Work flow of quantitative immunofluorescence. Blinded deconvoluted volume of z stacks (step 1) were uploaded into Imaris (v8.1.2) for quantification of GFAP and ADK immunoreactivity (step 2). 3D algorithm-based Surface rendering of individual channels (pseudo-colored, steps 3–4) provide quantitative analyses of fluorescence intensity (GFAP, ADK) and Spot tool and Co-localization modules provide quantification of the number of astrocytes (steps 4–5). Data bin (step 6) provide quantitative immunofluorescence data for the individual channels.

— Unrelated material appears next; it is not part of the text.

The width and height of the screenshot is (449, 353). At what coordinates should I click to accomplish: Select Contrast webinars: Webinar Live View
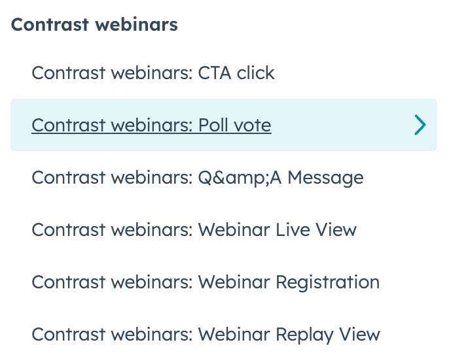[194, 229]
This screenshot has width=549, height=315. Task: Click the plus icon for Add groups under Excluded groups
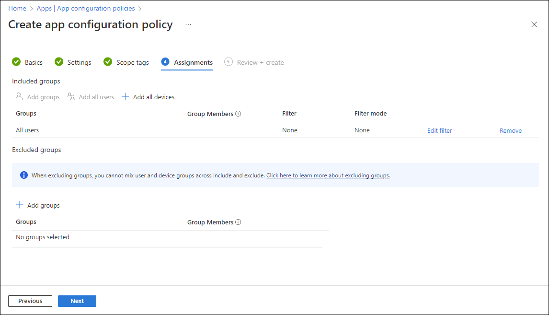click(19, 205)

Scale bars: 5 μm.

FIGURE 4

Treatment with 5-iodotubercidin (5-ITU) attenuated radiation-induced elevation in adenosine kinase (ADK) and astrogliosis. 3D algorithm-based deconvolution and quantification (Imaris, Bitplane, Inc.) of ADK and glial fibrillary acidic protein (GFAP) immunoreactivity show that compared to controls (Con and Con + 5-ITU), irradiation significantly increased the ADK (A) and astrogliotic cell bodies (B) in the hippocampal dentate hilus, granule cell layer, sub-granular zone and CA3/CA1 subfields. Compared with the irradiated cohort (IRR), animals receiving 5-ITU (IRR + 5-ITU) had significantly lower ADK and GFAP immunoreactivity in all hippocampal subfields. The reduced ADK and GFAP immunofluorescence was comparable to controls (Con). The number of astrocytes per hippocampal section did not change after irradiation or 5-ITU treatment (C). All data are presented as mean ± SEM. (N = 4 animals per group). ^∗P < 0.02; ^∗∗P < 0.01; ^∗∗∗P < 0.001 compared with the IRR group (ANOVA and Bonferroni multiple comparisons test).